Student Perceptions
Perceptions vary from person to person, revealing the different levels of experience that people have. From opinions about people to countries we see the use of stereotypes. With its global reach it is easy to see how perceptions of the USA dominate conversations about nations. However, all too readily people who have never lived in a given country, and revert to stereotypical analyses of that nation. The Brits drink tea, the Germans are good at making cars.etc, etc. Of course the USA looms large on the horizon of stereotypes.
What might an outsider see in the USA? Well they might see hamburgers eaten in chrome diners by large people digesting them, who consequently drive large automobiles; the nation that developed guns as fashion accessories; or might we see beautiful people, brashness, sun-shine, surf, beaches, Baywatch, Hollywood. So much of these preconceptions are derived from Hollywood. The outsider sees the USA through the shop window, not realizing that shop windows are deceptive to mind's eye.
In the late summer of 200 I embarked upon my voyage to the USA, to participate in an exchange to Washington College, a small liberal arts college situated on the eastern shore of Maryland [pronounced "Merryland", as I was shortly to find out]. Aside from luggage I was equipped with the pre-conceptual baggage of what I would find in the USA, in particular at my intended destination of small-town America. The dreaded vision loomed high on the horizon of locals dressed in lumberjack shirts driving around town in their 4x4 pick-up trucks complete with dog and shotgun in the rear. And of the school/college/uni itself, well the vision of a socially liberal institution promising social emancipation and glamour, especially for a Brit armed with a British accent.

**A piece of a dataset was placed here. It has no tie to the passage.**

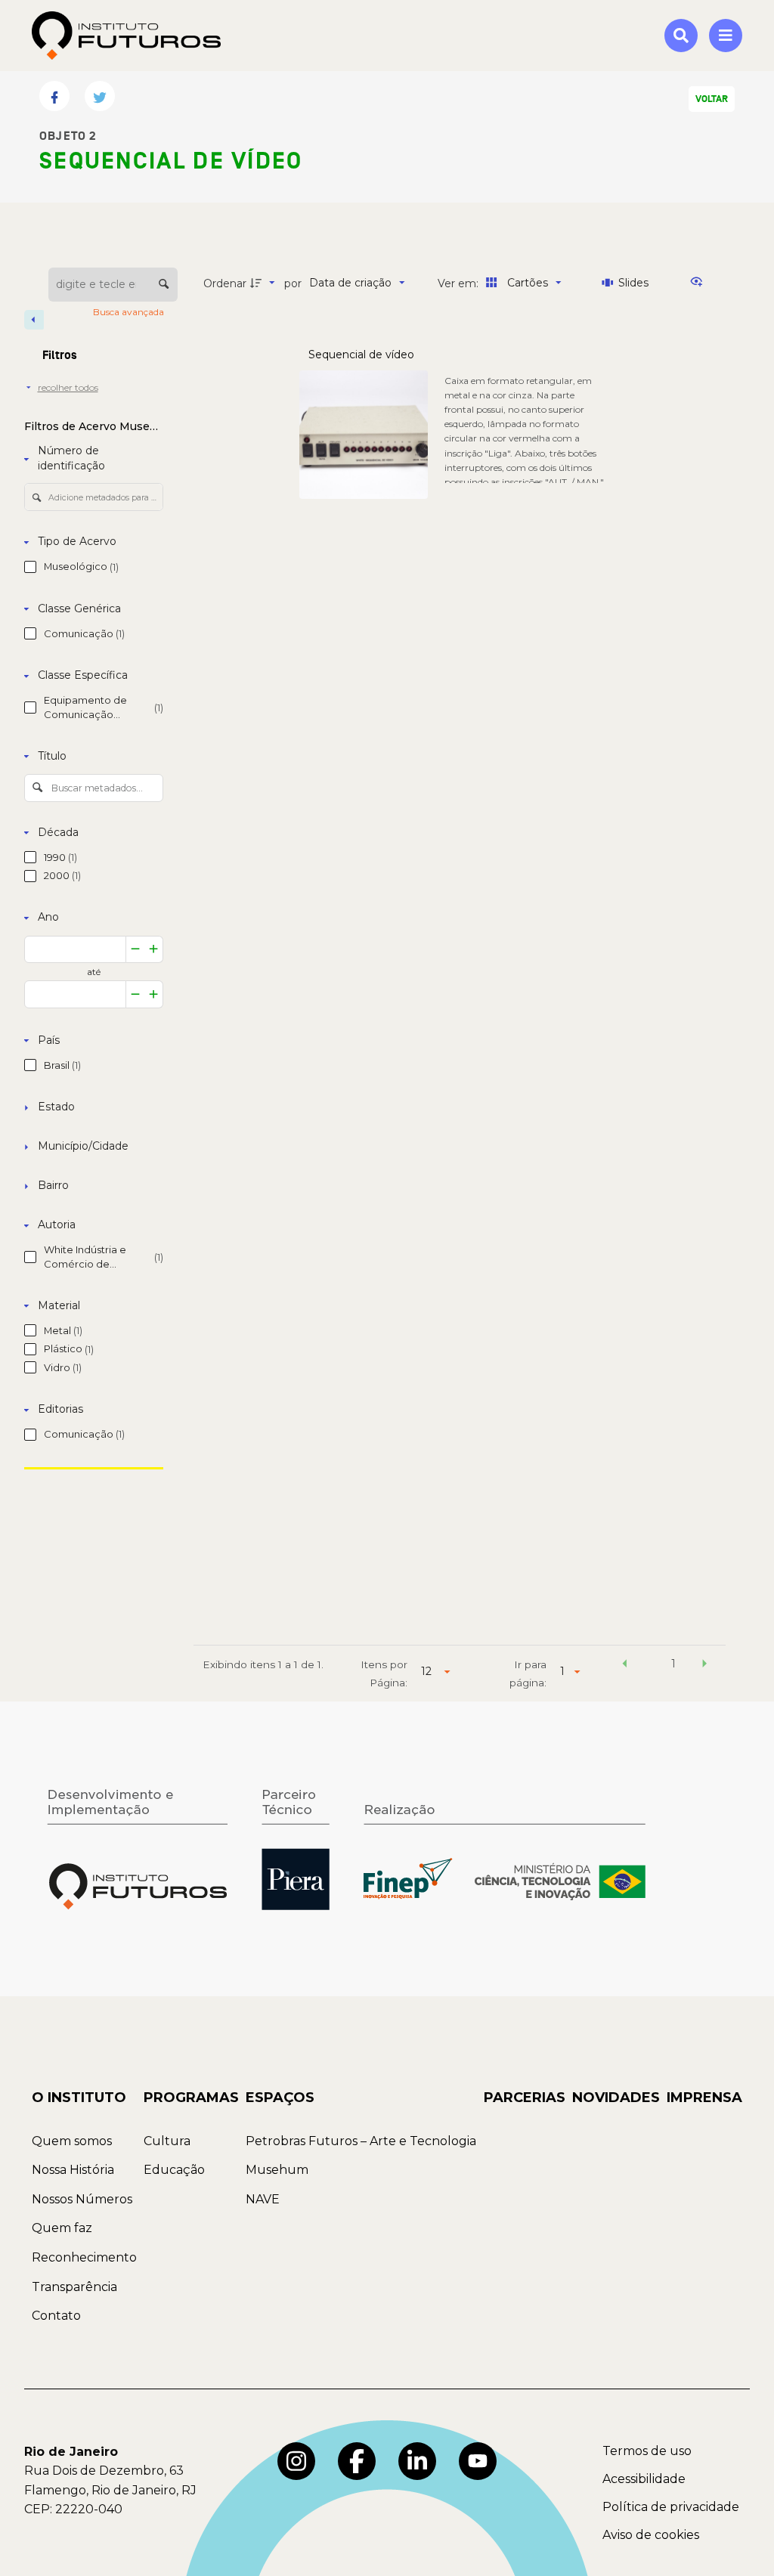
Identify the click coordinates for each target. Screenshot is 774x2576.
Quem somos (72, 2141)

I'll have a vodka martini, shaken but not stirred.
James Bond 007
Reality is a sharp check to dangerous illusions. True I did meet the locals, but even so they formed a minority where I was based. On the whole the local population presented themselves as very friendly. With reference to the college students, they in reality presented ordinary faces, and people. They did not all resemble movie stars such as Julia Roberts and Tom Cruise, nor did they all drive massive mobile metropolises. Some people actually did walk, albeit only a few for herein the pre-conceived stereotypes can be discerned and I am sad to say Americans are most easily inclined to drive down the street rather than to walk.
The reality of living in the USA did allow me, an outsider, to categorize the society which I had entered, in effect creating new stereotypes, but ones based on true experiences. Truth - not everybody in the USA is fat or model-esque, but it is remarkable to note that the extremities of physical appearance were more prominent than say in comparison to the UK. Americans have a definitive smile, the wide open confident grin blinding onlookers with flashes of white glowing teeth. Thus the reality posed a picture of contrasts.
However, the fundamental bottom line to a visitor from the UK, that all too often it was easy to forget that I was in the USA. There was something familiar, although much of the pre-conceived assumptions were upon arrival blown out of the water. However, differences they were, and these were only noticeable beneath the surface, hidden away from the outsider.